O Supremo Tribunal Federal (STF) decidiu anular, por unanimidade, a lei municipal que criou o programa Escola Sem Partido em Santa Cruz de Monte Castelo, no Noroeste do Paraná. A medida entrou em vigor em dezembro de 2014 e impunha restrições à neutralidade política, ideológica e religiosa nas escolas do município, além de tentar limitar o pluralismo de ideias no ambiente acadêmico.
A confederação de trabalhadores em educação e a entidade LGBTI Anajudh moveram a ação, alegando que a norma invadiu a competência do Congresso Nacional para definir diretrizes educacionais e promoveria censura aos professores. O STF concluiu que a lei conflitava com a liberdade de ensino, manifestação e pensamento garantida pela Constituição.

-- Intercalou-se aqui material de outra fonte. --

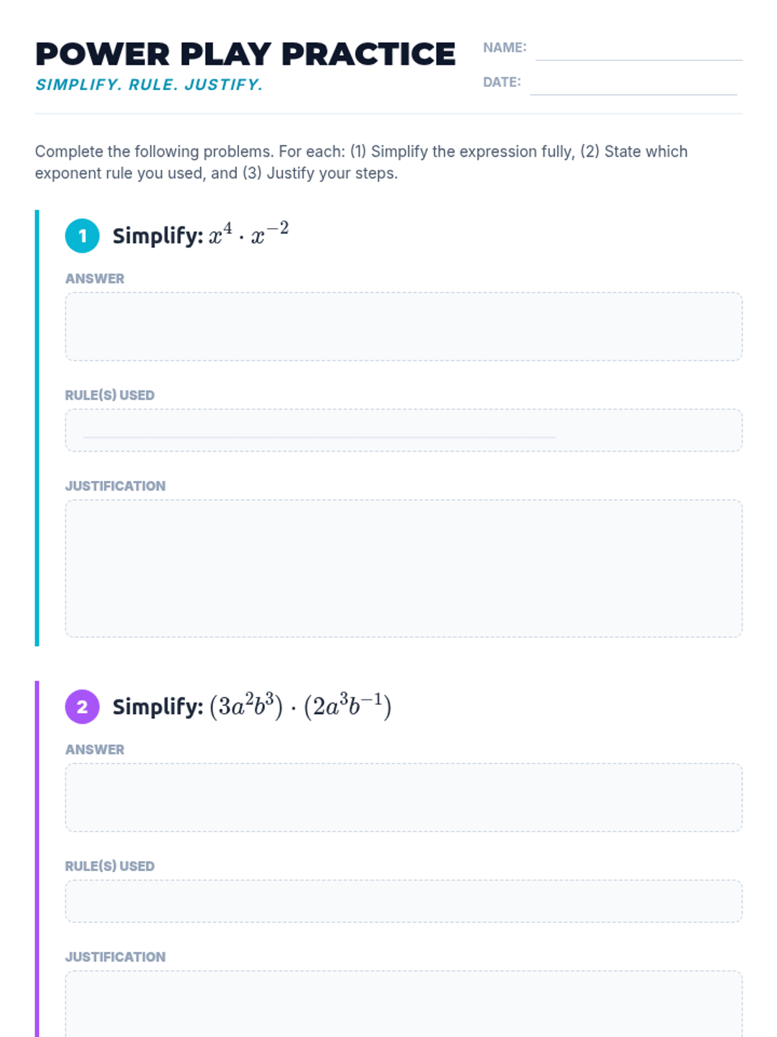This screenshot has width=777, height=1037.
Task: Click the cyan number 1 badge
Action: click(82, 236)
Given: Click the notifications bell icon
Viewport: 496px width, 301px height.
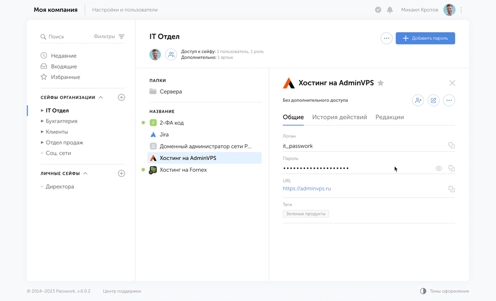Looking at the screenshot, I should click(x=390, y=10).
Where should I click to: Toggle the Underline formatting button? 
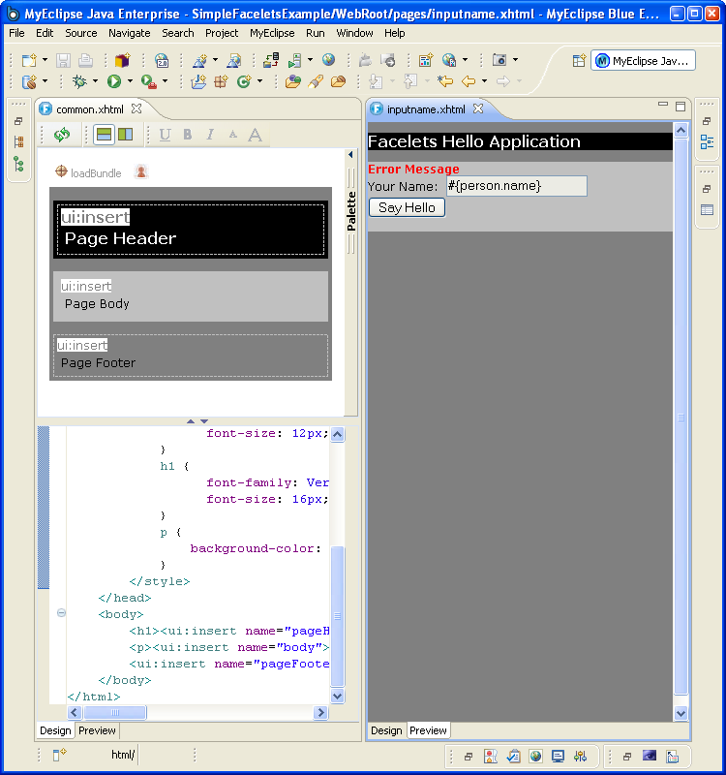[165, 135]
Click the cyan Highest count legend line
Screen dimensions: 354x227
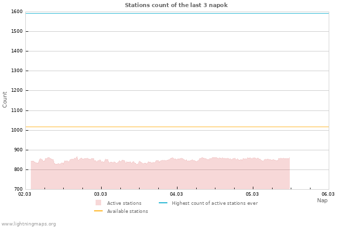click(163, 203)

Em seu voto, o relator Luiz Fux destacou que a legislação dificultava a participação social nas escolas. Também afirmou que o programa estabelecia censura prévia ao proibir docentes de abordar conteúdos em disciplina obrigatória que contrariam convicções dos alunos ou de suas famílias.
Projeto semelhante apresentado em 2019 na Assembleia Legislativa do Paraná foi barrado. A proposta dos deputados Ricardo Arruda e Felipe Francischini buscava estender o modelo para todo o sistema estadual de ensino, incluindo universidades.